La TMF consiste in un trattamento terapeutico volto all'eliminazione delle abitudini viziate, al ripristino di una corretta respirazione, al riequibrio della muscolatura oro-facciale ed alla rieducazione della deglutizione. Per il raggiungimento di un equilibrio delle funzioni del complesso oro-facciale sono fondamentali la motivazione del bambino e il sostegno e la collaborazione dei familiari che hanno l'importante compito di far reiterare a casa gli esercizi presentati nel corso delle sedute logopediche.

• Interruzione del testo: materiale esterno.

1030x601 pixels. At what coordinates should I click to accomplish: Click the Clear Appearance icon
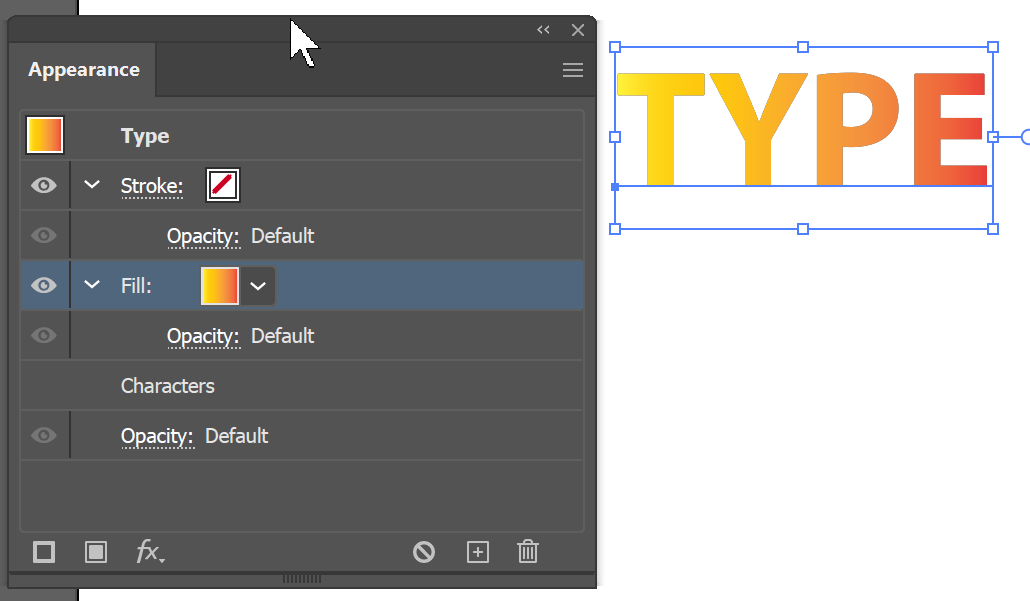click(x=423, y=551)
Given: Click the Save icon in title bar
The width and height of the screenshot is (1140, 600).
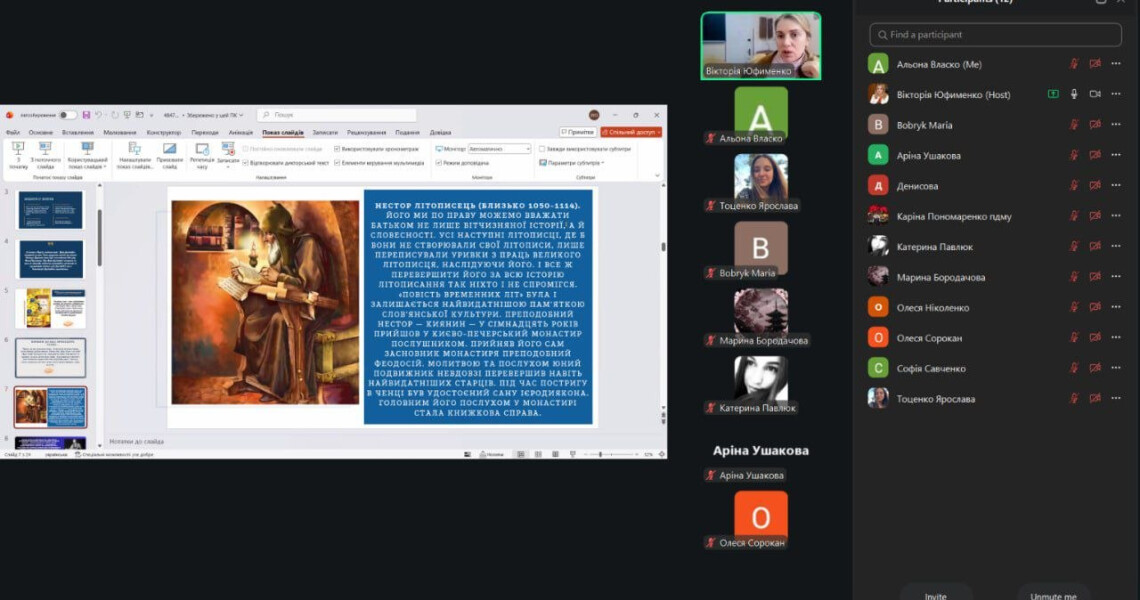Looking at the screenshot, I should pos(86,115).
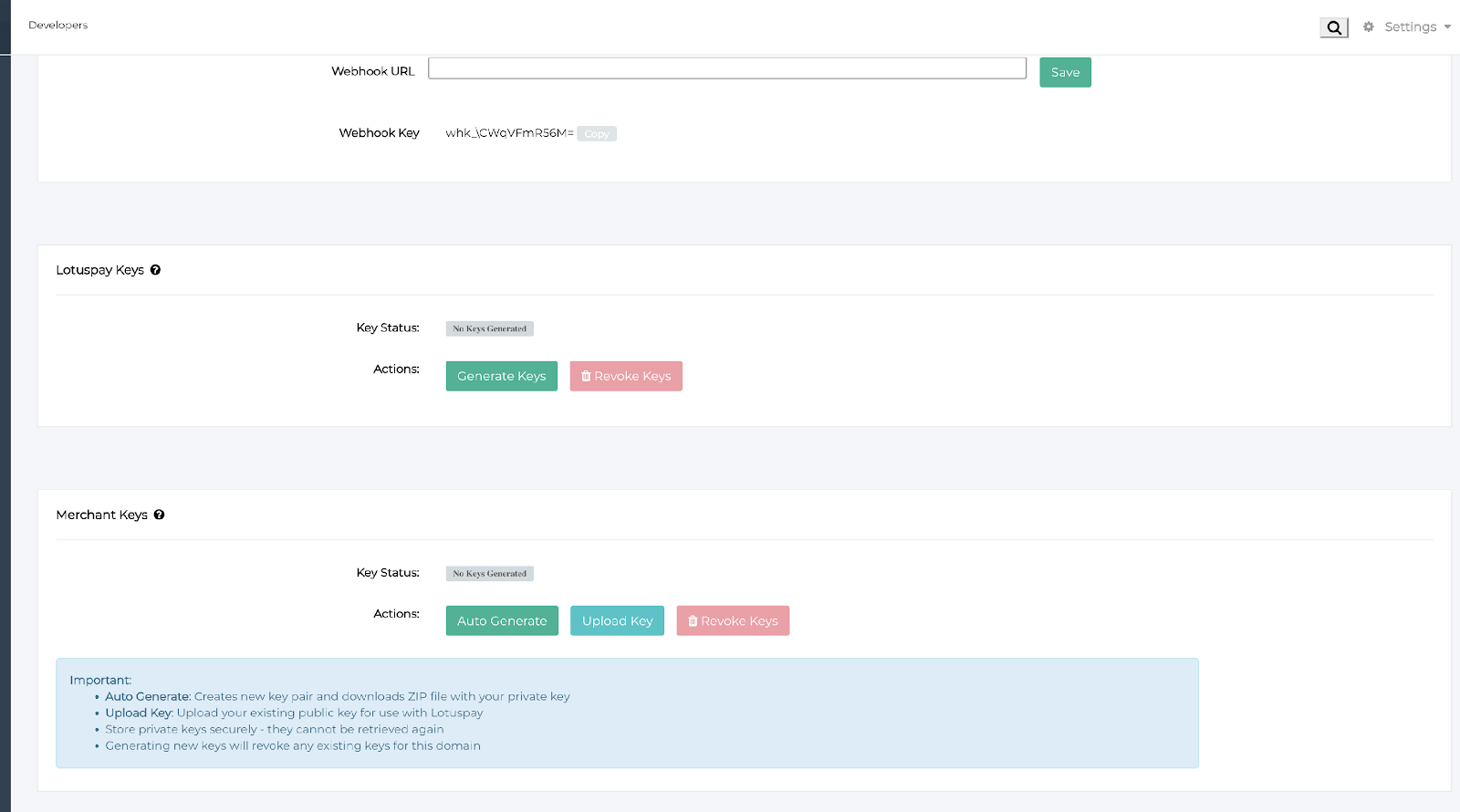Click the Upload Key button
This screenshot has width=1460, height=812.
[x=617, y=621]
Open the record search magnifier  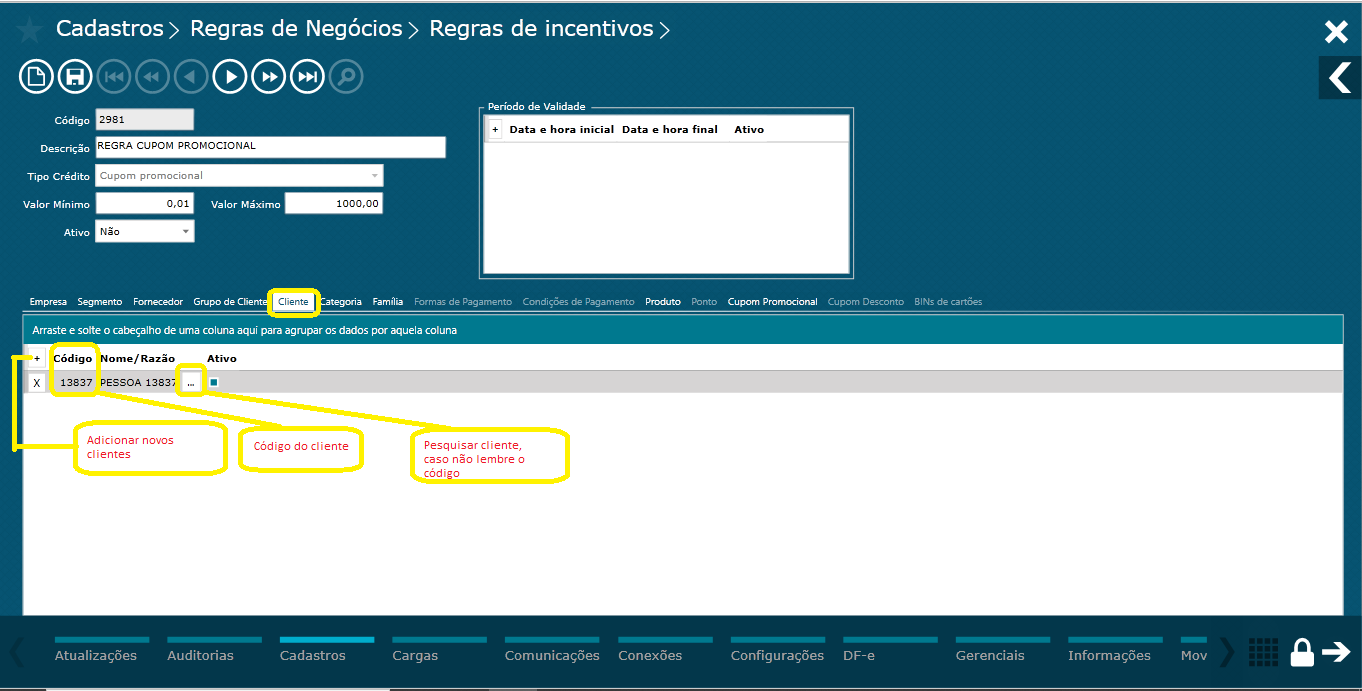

La riabilitazione della deglutizione deviante prevede un periodo intensivo, la cui durata dipende dal grado di collaborazione del paziente e della famiglia, e un successivo periodo di mantenimento, che permette al logopedista di monitorare la stabilizzazione e l'automatizzazione del corretto atto deglutitorio e l'eventuale correzione di procedure motorie errate. La durata della terapia può variare in base alla gravità della disfunzione, alla motivazione e alla collaborazione del soggetto.
La TMF è rivolta ai bambini, adolescenti e adulti. Solitamente, essendo importante la collaborazione, la terapia miofunzionale è indicata dai 7-8 anni di età, ma già dai 3-4 anni si può iniziare ad intervenire sulla deglutizione deviata eliminando le abitudini orali viziate e proponendo al bambino esercizi appropriati.
Sebbene intervenendo in giovane età si possano ottenere migliori risultati dovuti alla malleabilità delle strutture ossee, anche gli adulti possono trovarne giovamento e risolvere i propri problemi legati alla deglutizione deviata.